A bare light, be it from flash or studio strobe, is very harsh and hard. It will create stark contrast and sharp shadows. For some applications this may be exactly what you want but often it is not – especially if you’re looking to produce some flattering portraits.
To soften the light you need some sort of modifier and there are many to choose from;
Umbrella – perhaps the most common, and used either with a reflective internal surface that reflects flash light back onto the subject or semi-opaque that allow you to shoot through the umbrella and diffuse the light. Another shoot-through option is the softbox – a rectangular box with a semi-opaque cover on the front (and possible further diffusion material inside) which again diffuses light nicely.
Combining the two you get an umbrella box which opens like an umbrella and has a silver inside but also has the ability to fix a diffusion layer to the front like a softbox. Available in many sizes, these are very versatile yet collapse down small when not being used.
The items above can be large and not very portable so there are a range of smaller flash soft boxes to fix to a flash mounted on your camera. While not quite as effective as bigger umbrella boxes they are an improvement on bare flash and small enough to be portable – Glyn Dewis uses one for many of his black background portraits.
Another relatively new invention is the flash bender which can act like a reflector or a diffuser and even a snoot if you shape it correctly.

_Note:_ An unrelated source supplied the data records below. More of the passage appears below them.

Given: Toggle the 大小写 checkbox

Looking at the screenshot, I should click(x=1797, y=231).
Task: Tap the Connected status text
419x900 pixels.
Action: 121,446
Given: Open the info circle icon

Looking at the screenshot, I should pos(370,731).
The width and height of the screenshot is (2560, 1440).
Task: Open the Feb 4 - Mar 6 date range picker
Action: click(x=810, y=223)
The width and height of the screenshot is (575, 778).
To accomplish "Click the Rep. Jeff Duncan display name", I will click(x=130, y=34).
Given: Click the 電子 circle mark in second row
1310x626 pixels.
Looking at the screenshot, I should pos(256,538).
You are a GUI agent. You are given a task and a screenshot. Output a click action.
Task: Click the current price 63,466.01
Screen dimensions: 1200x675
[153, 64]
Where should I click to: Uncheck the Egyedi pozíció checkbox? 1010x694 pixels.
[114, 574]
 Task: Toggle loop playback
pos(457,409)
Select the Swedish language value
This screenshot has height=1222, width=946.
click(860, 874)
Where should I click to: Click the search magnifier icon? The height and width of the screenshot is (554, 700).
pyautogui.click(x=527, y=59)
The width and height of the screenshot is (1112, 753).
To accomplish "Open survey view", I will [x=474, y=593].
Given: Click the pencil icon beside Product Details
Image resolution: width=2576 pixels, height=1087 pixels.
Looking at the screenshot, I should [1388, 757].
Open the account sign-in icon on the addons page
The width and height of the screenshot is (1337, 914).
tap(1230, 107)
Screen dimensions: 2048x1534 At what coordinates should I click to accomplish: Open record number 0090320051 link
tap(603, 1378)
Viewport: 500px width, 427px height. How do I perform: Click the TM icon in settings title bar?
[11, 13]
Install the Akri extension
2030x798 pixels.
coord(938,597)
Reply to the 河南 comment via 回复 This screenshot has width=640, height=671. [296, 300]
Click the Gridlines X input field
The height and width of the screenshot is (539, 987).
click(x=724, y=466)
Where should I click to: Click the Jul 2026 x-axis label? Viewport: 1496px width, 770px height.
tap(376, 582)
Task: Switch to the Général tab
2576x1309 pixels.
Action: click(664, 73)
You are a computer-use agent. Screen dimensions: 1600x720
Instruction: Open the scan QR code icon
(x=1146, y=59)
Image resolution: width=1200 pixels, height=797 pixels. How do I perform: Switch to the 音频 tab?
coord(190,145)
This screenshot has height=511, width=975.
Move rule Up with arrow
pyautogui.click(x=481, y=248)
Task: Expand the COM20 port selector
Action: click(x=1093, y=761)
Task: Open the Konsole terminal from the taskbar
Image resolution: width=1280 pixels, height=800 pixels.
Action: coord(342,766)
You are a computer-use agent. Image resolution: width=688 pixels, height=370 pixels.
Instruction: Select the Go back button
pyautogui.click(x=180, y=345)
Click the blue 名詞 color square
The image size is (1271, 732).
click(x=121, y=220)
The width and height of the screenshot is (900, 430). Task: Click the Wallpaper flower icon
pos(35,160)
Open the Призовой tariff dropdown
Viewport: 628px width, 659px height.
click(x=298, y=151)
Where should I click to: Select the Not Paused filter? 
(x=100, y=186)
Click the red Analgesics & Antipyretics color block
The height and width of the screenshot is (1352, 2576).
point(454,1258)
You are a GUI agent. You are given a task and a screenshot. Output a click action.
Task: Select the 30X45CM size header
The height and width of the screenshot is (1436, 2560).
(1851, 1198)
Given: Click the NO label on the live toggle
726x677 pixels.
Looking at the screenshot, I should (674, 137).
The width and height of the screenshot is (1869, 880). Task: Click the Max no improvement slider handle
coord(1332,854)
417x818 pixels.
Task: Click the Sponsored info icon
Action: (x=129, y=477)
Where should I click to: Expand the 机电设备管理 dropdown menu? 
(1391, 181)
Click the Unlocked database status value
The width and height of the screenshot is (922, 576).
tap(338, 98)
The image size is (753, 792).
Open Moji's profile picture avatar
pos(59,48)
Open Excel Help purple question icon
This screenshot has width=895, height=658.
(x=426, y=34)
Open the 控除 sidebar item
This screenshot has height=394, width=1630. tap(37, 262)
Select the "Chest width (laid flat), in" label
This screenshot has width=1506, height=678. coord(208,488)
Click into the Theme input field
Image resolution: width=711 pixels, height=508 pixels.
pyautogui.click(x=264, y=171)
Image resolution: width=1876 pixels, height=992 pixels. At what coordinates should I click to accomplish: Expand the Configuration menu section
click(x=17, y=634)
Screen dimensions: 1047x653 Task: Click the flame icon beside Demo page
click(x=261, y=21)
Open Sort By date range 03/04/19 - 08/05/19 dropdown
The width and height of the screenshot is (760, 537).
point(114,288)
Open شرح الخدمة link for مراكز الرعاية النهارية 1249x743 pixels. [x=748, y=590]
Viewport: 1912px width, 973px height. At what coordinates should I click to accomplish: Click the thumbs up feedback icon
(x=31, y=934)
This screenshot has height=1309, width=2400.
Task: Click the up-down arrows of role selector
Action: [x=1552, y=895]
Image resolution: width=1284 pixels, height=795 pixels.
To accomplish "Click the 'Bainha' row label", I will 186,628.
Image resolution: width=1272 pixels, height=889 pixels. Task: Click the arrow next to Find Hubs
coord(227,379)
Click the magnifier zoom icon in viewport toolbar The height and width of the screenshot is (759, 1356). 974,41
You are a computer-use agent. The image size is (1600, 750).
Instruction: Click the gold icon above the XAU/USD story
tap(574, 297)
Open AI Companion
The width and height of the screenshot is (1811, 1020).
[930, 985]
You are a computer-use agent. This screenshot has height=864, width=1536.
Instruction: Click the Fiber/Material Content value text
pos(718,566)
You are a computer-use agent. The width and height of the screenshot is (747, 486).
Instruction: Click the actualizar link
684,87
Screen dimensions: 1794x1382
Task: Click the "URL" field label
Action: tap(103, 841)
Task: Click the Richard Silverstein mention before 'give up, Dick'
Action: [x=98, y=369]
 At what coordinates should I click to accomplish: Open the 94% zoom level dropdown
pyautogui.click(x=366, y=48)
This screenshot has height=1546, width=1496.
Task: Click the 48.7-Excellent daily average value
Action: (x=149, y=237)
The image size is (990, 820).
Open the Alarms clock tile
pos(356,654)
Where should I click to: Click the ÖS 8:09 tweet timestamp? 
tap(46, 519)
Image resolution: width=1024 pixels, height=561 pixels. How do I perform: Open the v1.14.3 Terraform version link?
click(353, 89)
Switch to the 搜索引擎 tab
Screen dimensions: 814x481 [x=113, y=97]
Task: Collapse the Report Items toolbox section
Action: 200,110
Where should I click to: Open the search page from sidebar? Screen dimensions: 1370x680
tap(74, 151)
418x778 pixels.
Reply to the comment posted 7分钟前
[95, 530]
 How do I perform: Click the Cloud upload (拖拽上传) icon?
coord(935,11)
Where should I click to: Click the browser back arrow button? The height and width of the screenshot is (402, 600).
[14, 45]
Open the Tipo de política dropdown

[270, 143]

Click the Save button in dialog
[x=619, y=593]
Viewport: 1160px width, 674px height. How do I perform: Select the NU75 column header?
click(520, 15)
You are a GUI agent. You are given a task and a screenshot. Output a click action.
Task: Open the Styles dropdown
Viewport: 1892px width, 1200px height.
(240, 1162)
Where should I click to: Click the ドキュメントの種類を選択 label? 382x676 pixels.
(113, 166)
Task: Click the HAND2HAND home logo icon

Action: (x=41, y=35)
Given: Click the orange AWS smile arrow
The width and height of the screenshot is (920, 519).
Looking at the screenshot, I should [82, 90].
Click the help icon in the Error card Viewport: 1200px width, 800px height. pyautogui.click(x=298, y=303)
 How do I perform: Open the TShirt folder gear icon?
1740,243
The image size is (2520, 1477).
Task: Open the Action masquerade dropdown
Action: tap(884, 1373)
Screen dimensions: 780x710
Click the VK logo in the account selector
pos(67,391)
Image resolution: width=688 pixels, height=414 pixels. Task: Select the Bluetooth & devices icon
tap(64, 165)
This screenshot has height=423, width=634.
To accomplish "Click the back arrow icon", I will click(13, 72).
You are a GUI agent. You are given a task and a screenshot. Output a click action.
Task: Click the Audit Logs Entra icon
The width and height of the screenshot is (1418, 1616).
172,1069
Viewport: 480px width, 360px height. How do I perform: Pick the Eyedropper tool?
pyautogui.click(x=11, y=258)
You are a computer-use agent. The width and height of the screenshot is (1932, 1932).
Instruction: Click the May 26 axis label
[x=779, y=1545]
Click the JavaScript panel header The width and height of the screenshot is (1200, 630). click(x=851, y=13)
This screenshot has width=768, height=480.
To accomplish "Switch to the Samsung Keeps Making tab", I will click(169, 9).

You can make the most of the light you have by using a reflector – this can be used to bounce natural light onto a subject or reflect flash light back. A 5-in-1 type comes with 4 different coloured surfaces – white, silver, gold and black – and can also act as a diffuser if you take off the cover completely.
One item that will really help you with flash photography is a light meter. This speeds up the setting up of shots massively and takes away all the guess work and trial and error. Simple ones measure incident light only – the light falling on the subject – so you would stand by the subject and test the light coming from your strobes directly. Other meters will also allow reflective light metering – which is what your camera does. Measuring the amount of light reflected back from the subject. A must-have for the serious flash user.
If you feel like getting creative with flash then some cheap flash gels will allow you to change the colour of the light that you produce. You may want to do this to match orange evening sun if you are shooting with ambient + flash light, or match the colour of tungsten lights if you’re shooting indoors. Or you might want to add a cool moody blue tint. Or you might be looking for something much more creative like purple or green light. Whatever the aim, a cheap set of gels for flashes are very handy.